The data Start Marker
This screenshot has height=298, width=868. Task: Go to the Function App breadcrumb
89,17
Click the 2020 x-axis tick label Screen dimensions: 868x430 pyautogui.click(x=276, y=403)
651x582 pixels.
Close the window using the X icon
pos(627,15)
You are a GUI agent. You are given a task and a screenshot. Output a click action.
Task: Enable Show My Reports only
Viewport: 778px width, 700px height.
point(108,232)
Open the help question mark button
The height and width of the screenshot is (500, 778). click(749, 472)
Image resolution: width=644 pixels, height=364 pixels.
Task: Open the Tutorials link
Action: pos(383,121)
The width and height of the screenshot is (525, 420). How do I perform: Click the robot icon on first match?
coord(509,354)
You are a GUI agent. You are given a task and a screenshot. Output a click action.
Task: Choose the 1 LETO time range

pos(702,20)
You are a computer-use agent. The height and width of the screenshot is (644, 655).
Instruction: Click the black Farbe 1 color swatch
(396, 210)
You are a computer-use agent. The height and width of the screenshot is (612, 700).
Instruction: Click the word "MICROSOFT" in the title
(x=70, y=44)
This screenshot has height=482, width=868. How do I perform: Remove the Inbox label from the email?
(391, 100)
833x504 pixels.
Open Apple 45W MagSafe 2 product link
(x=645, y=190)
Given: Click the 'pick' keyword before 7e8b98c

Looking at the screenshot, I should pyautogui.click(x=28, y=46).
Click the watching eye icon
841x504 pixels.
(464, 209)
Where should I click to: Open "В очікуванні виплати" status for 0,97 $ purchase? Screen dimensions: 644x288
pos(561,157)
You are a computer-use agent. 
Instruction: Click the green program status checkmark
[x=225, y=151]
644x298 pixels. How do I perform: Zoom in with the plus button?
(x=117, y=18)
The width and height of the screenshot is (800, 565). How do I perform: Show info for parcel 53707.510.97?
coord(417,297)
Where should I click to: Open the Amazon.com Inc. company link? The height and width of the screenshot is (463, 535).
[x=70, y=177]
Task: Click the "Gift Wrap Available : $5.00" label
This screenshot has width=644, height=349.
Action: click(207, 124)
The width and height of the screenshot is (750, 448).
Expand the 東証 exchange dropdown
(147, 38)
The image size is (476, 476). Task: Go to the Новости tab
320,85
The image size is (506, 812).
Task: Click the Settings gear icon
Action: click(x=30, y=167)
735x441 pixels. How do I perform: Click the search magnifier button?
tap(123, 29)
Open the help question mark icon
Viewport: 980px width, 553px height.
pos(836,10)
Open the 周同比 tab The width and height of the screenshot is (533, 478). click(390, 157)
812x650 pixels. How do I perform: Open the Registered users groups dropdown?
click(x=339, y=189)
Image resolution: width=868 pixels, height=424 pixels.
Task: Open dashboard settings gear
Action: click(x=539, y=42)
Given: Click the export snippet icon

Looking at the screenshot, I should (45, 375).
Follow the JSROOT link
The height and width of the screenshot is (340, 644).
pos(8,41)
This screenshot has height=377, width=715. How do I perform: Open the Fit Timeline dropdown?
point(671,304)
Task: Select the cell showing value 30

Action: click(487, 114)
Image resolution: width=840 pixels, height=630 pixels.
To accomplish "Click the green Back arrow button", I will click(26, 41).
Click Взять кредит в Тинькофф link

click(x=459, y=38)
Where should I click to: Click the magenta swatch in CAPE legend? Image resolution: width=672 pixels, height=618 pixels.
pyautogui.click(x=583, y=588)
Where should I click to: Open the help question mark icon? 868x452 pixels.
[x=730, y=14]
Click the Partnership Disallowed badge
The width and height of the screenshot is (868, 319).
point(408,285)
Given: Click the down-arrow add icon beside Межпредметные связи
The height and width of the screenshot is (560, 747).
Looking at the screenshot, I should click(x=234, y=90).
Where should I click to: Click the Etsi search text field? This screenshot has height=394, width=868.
The data End Marker
§ Exercise instructions
Copy exactly the lines that run from the first line of the data to the line containing "Task: Enable Show My Reports only", please, with both ends included and nothing else.

§ Your solution
This screenshot has height=298, width=868. Task: Go to the Function App breadcrumb
89,17
Click the 2020 x-axis tick label Screen dimensions: 868x430 pyautogui.click(x=276, y=403)
651x582 pixels.
Close the window using the X icon
pos(627,15)
You are a GUI agent. You are given a task and a screenshot. Output a click action.
Task: Enable Show My Reports only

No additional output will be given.